When you walked past me again, I felt like a Grade-A fool when I said, “Hi.”
The person who looked like you sort of glared at me like I was Kathy Bates from the 1990 movie “Misery.”
Writing this now, I know I was foolish to follow some poor sap around a supermarket like an Amway representative. But sometimes you can’t help yourself. Sometimes the memory of the dead is so precious that you’ll do anything to keep it alive.
You’ve been dead for a long time. You’re Up There. I’m down here. And I still grieve you, although you’ve probably forgotten all about me.
I wouldn’t blame you for forgetting me. Life on earth isn’t nearly as memorable as what you’re doing. You’re probably happily taking in the sights, playing bingo at Heaven’s Community Center, drinking fruity drinks festooned with ginormous chunks of pineapple, umbrellas and live parrots.

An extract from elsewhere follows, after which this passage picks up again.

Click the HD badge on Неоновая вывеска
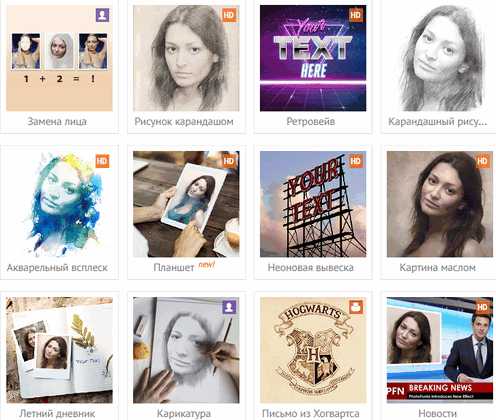point(356,161)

You’re attending huge potlucks beside the River of Life, making new friends, eating potato salad alongside Henry Ford, Don Knotts, Abraham Lincoln, Bud Abbot, Lou Costello, Hank Aaron and Mickey Mantle.
But I still think of you. And whenever I replay our memories, I’m still a child who speaks with a high-pitched voice, who is afraid of the dark and who occasionally, but not very often, pees the bed. My memories are like home movies. In my movies, you’re still beautiful.
One time, I thought I heard you call my name.
Isn’t that silly? I actually thought I heard your voice in a public park when I was walking my dogs. I just knew it was you because your voice had that familiar lilt.
I remember your voice. It used to have this “I never met a stranger” tonality to it. Which is probably why everyone at your funeral sincerely believed they were your best friend. You made them feel that way with your voice.
So anyway, I looked around the entire Avondale park for you. High and low. But I never found the familiar voice. I finally gave up and sat on a bench beside the sculpture of an elephant and I felt pretty stupid.
I watched a dad play baseball with his son. I watched a mother and her daughter feed mallards, tossing smooshed pieces of Colonial bread into a pond.
I watched two young parents teach their son to ride a bike without training wheels. After the boy fell onto the sidewalk and split his eyebrow open, his mother helpfully rushed to her son and, in a moment of pure maternal love, videoed the whole thing on her iPhone.
And I thought about our lives together. I thought about how our paths intersected briefly, here in the medium of time and space. And I realize how little I knew about you.
In the great scheme of existence, within the scope of history, nobody really knows each other. Not fully. We don’t have enough time to know one another entirely. We’re like fireflies who spend one amazing summer together, and then, poof, it’s all over.
Moreover, the older I get, the more I realize that I am forgetting even what I did know.
I forget the way your hair smelled. I forget the way you’d politely laugh during conversation with people who told non-funny jokes.
The way you loved black licorice. The way you sang louder than anyone during the national anthem. The way you always answered, “Sir?” after each question because you were 90% deaf in your left ear.
The striped shirt you wore on the last night I hugged you. Your reading glasses. The way your chin stubble felt on my face when you kissed me, your son, goodnight.
The dead are always alive in your thoughts. You dream of them. You hear them speaking. You feel as though you could touch them. Sometimes you smell them.
On a clear night, sometimes you feel them standing behind you. Sometimes you see them in your mind. Or in your heart. Or in your feebly written sentences.
Other times you’d swear on your mother’s eyes you saw your father in the grocery store.